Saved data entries
- - - - - - -
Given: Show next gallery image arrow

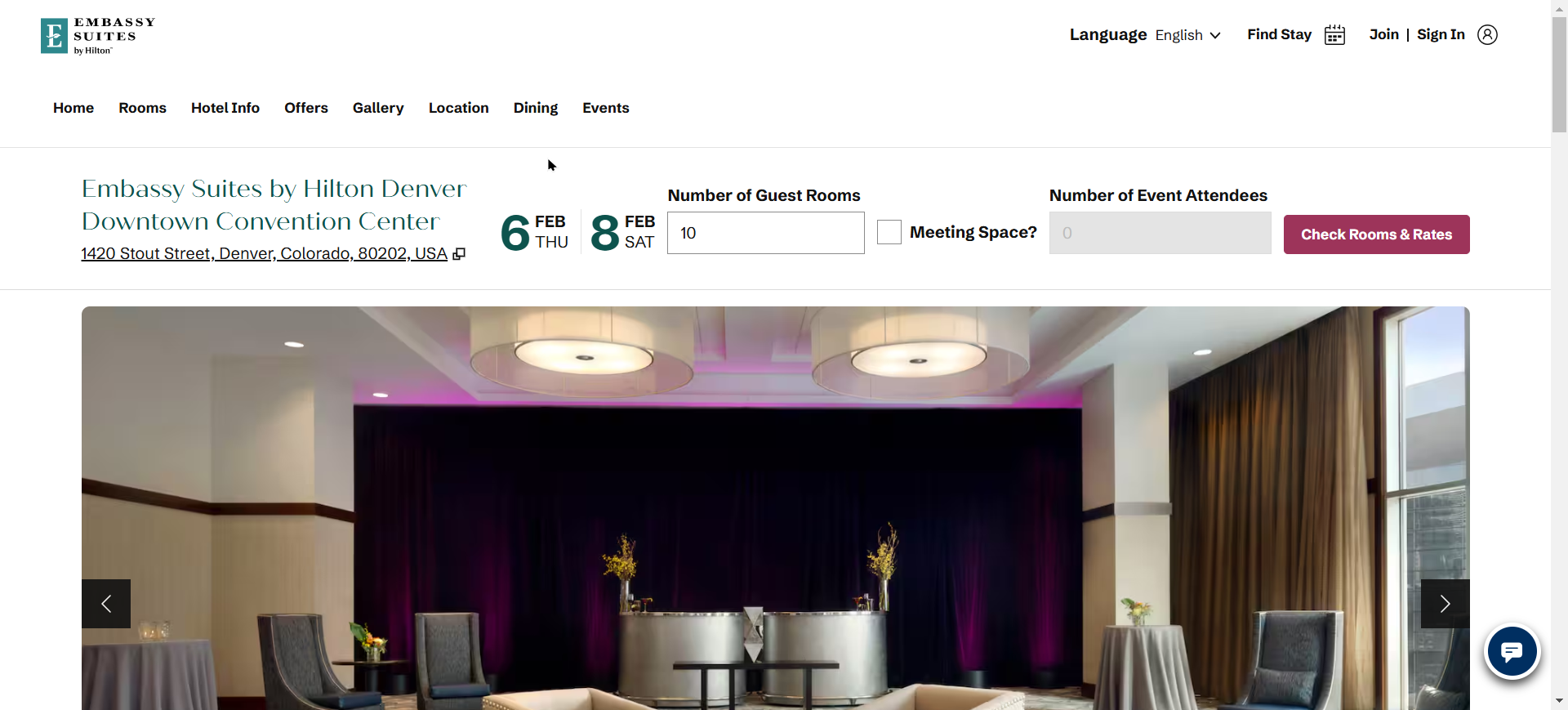Looking at the screenshot, I should coord(1445,604).
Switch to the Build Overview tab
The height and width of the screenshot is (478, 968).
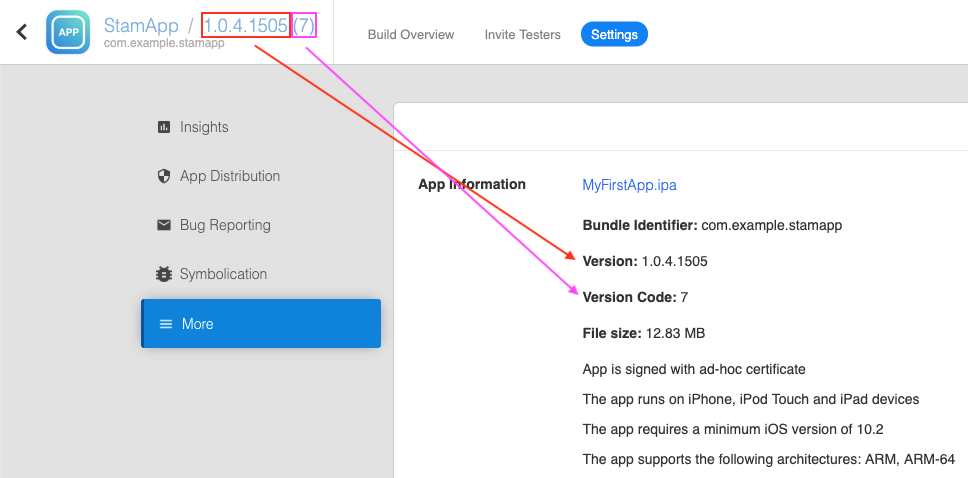[x=411, y=34]
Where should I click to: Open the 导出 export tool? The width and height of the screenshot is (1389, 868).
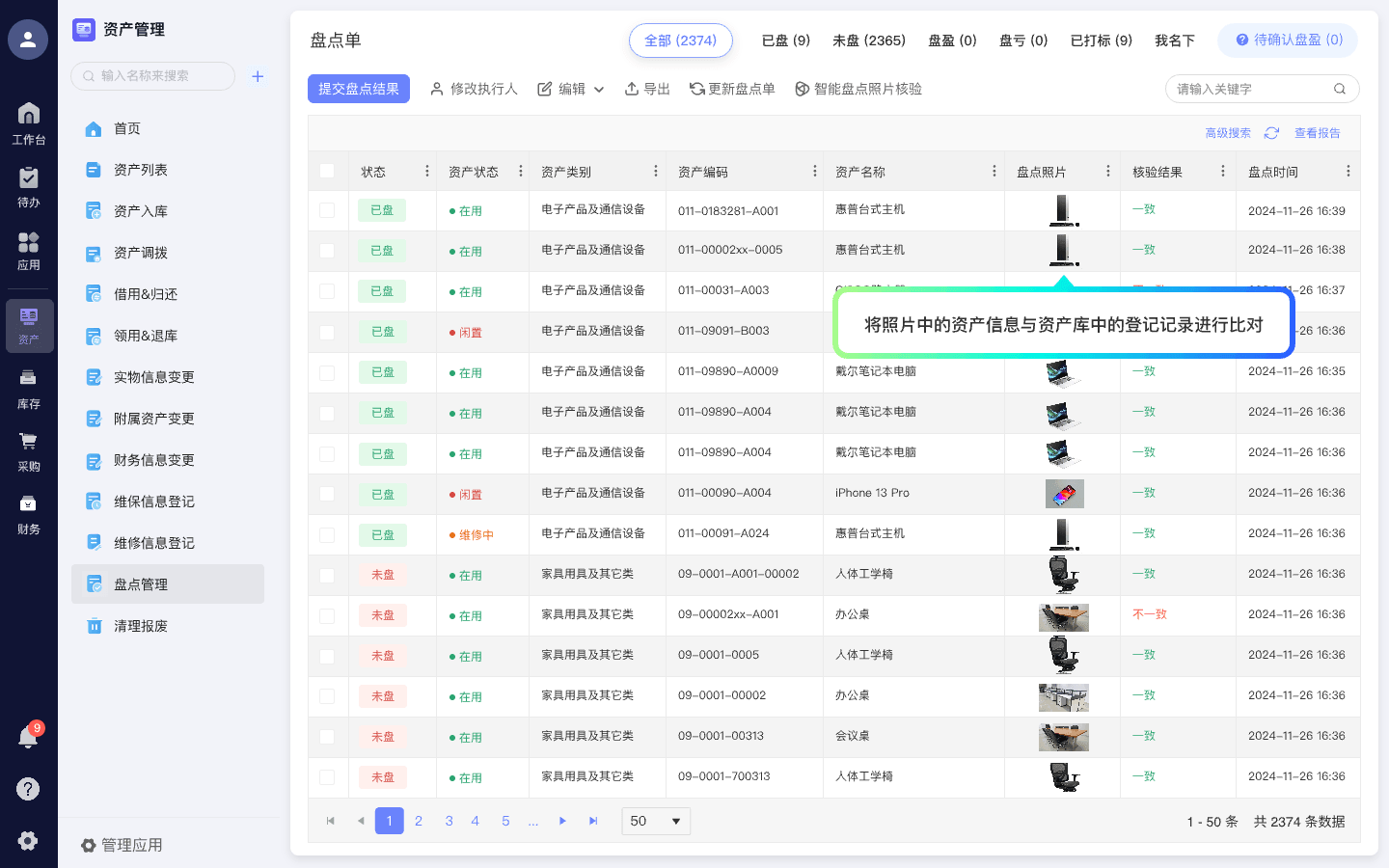pyautogui.click(x=646, y=89)
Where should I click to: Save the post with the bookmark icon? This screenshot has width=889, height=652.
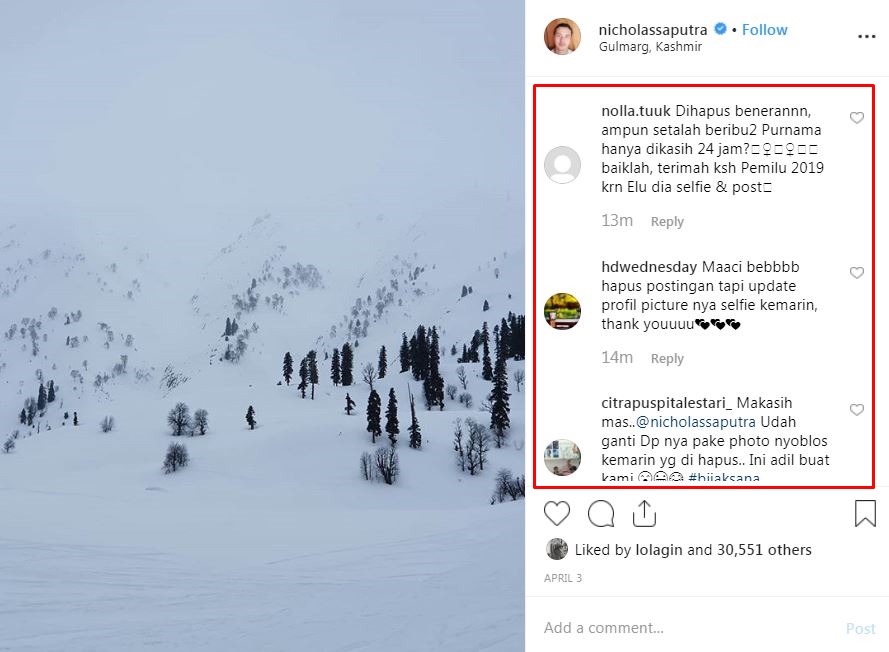pos(865,514)
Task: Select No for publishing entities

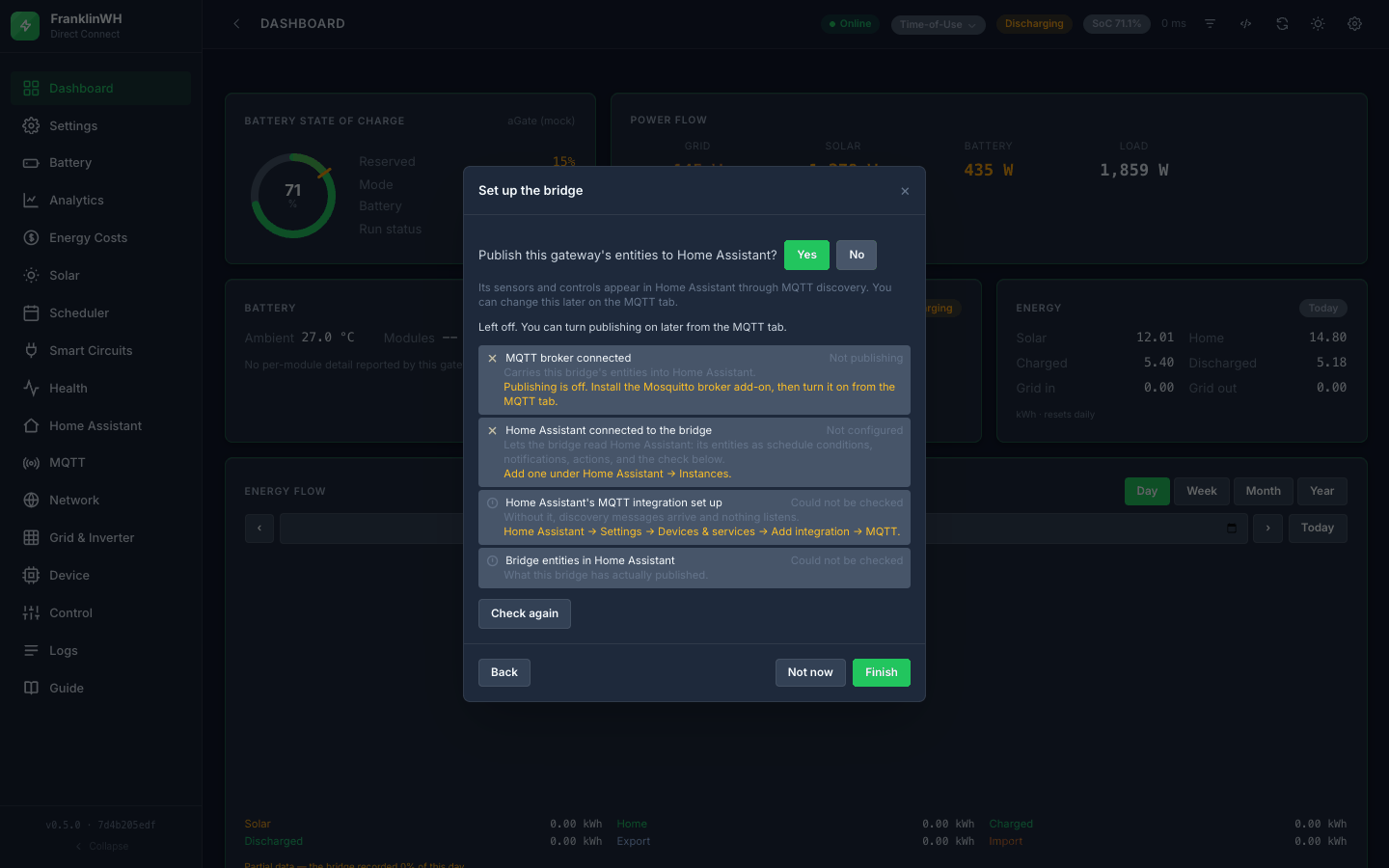Action: (857, 255)
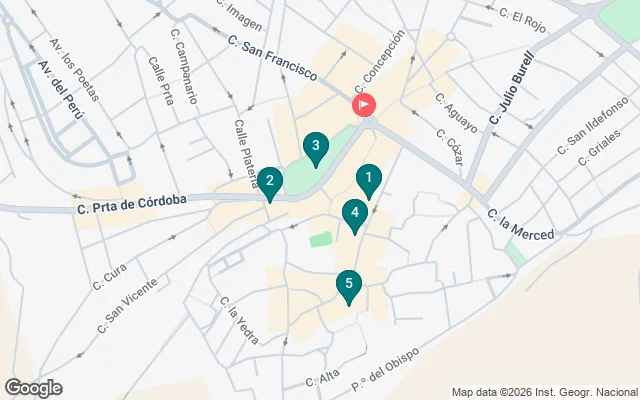
Task: Click the small green park square
Action: point(321,239)
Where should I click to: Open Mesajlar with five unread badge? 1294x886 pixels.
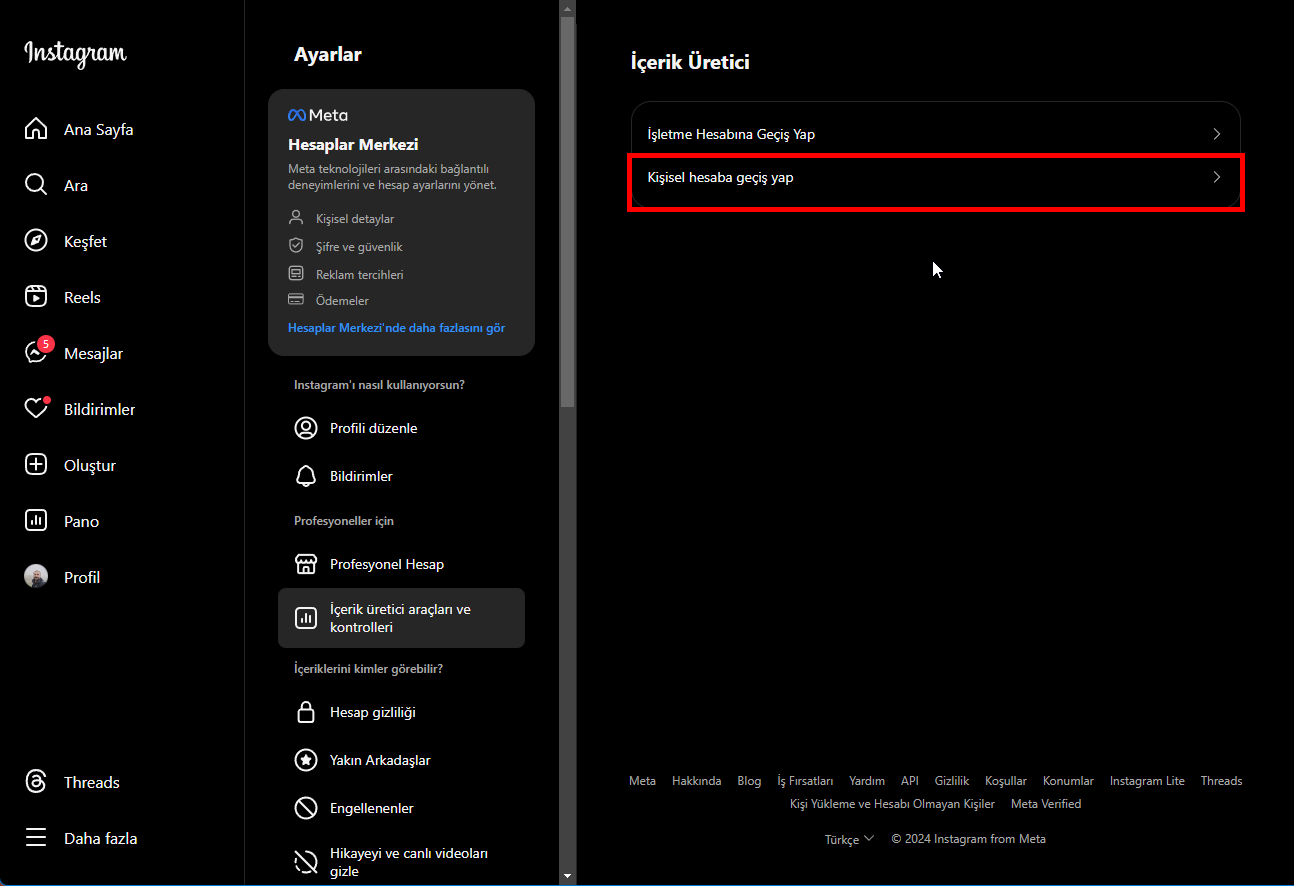pos(36,353)
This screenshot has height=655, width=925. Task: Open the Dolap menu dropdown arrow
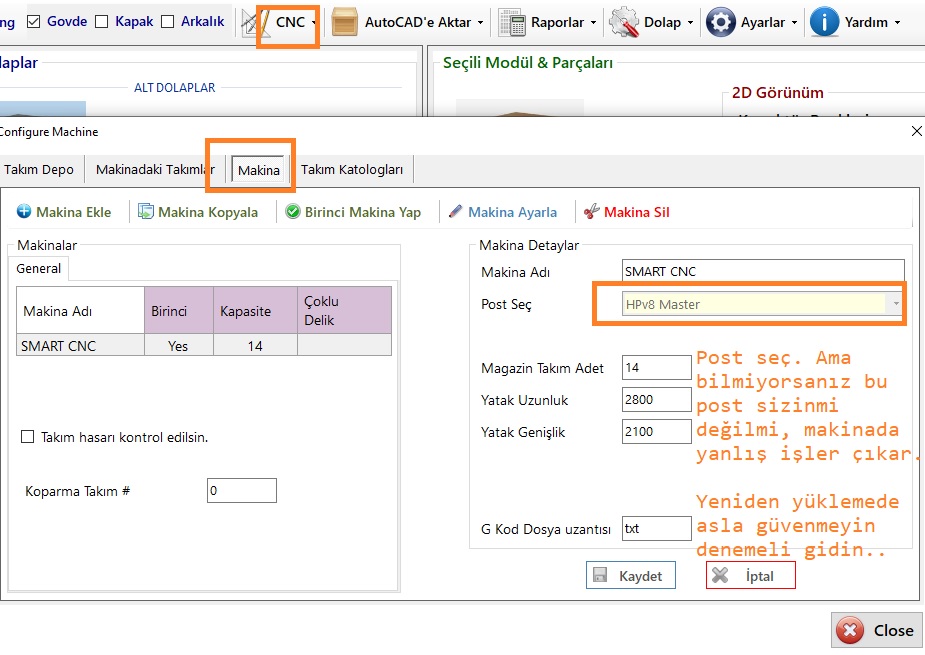[692, 22]
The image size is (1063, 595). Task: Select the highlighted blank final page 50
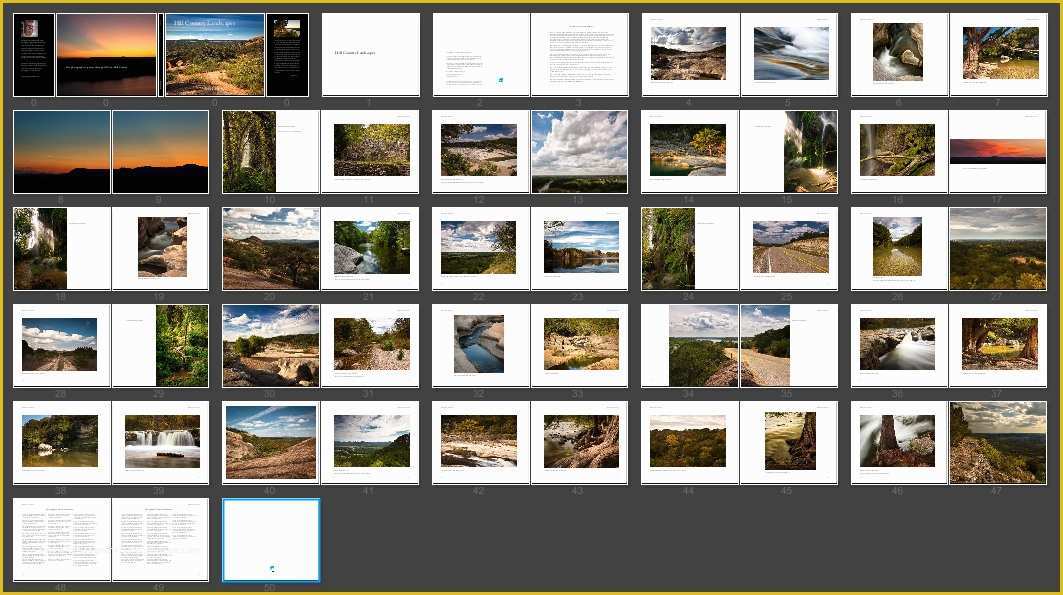pyautogui.click(x=272, y=540)
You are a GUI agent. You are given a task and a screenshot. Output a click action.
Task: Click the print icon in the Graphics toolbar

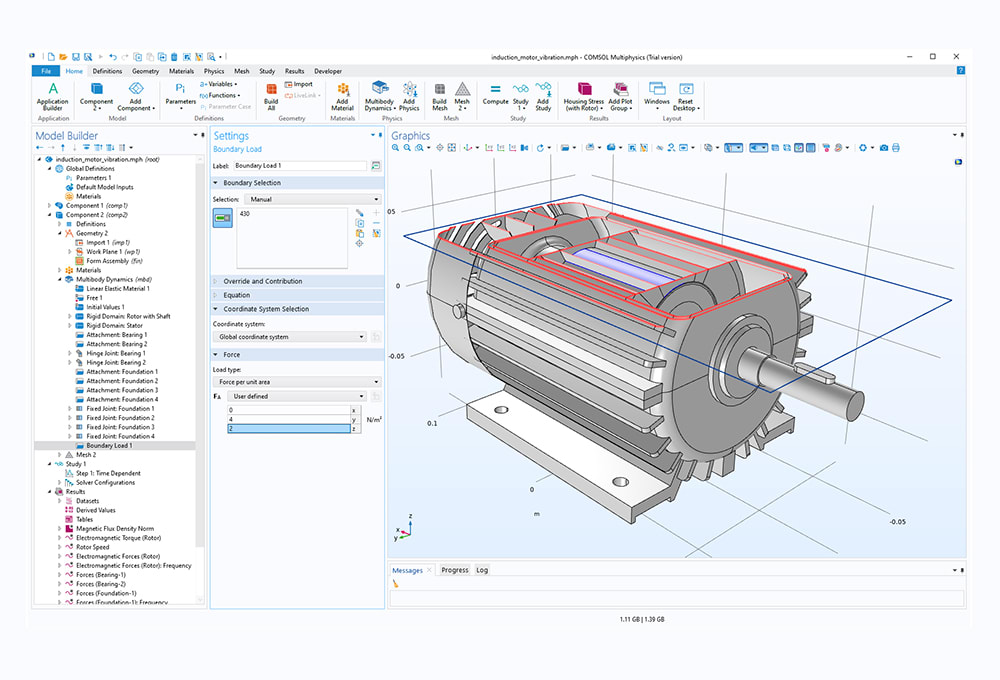896,148
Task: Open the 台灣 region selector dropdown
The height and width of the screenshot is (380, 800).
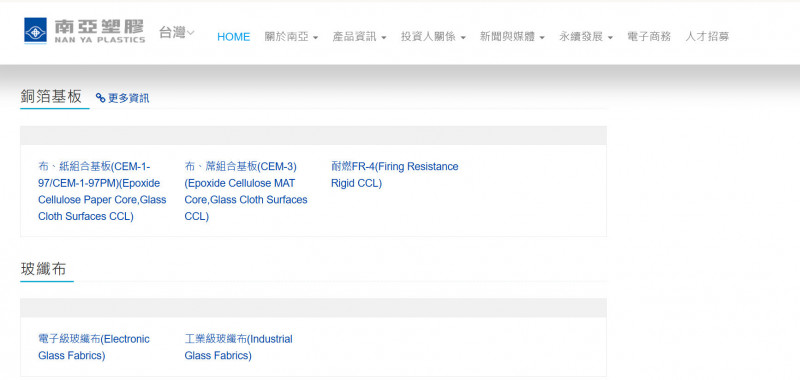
- - - - - - -
> [Task] Write out the data word for word. Any picture is to be skipped.

> [Solution below]
Given: Show next gallery image arrow

Looking at the screenshot, I should coord(1445,604).
Switch to the Build Overview tab
The height and width of the screenshot is (478, 968).
[x=411, y=34]
Where should I click to: Open the 导出 export tool? The width and height of the screenshot is (1389, 868).
pyautogui.click(x=646, y=89)
Where should I click to: Save the post with the bookmark icon? This screenshot has width=889, height=652.
pos(865,514)
Task: Select No for publishing entities

Action: (857, 255)
Task: Click the small green park square
Action: point(321,239)
Where should I click to: Open Mesajlar with five unread badge? 1294x886 pixels.
pos(36,353)
This screenshot has height=655, width=925. Task: Open the Dolap menu dropdown arrow
[692, 22]
The image size is (1063, 595). Task: Select the highlighted blank final page 50
pyautogui.click(x=272, y=540)
You are a GUI agent. You are given a task and a screenshot. Output a click action.
Task: Click the print icon in the Graphics toolbar

896,148
Task: Open the 台灣 region selector dropdown
The height and width of the screenshot is (380, 800).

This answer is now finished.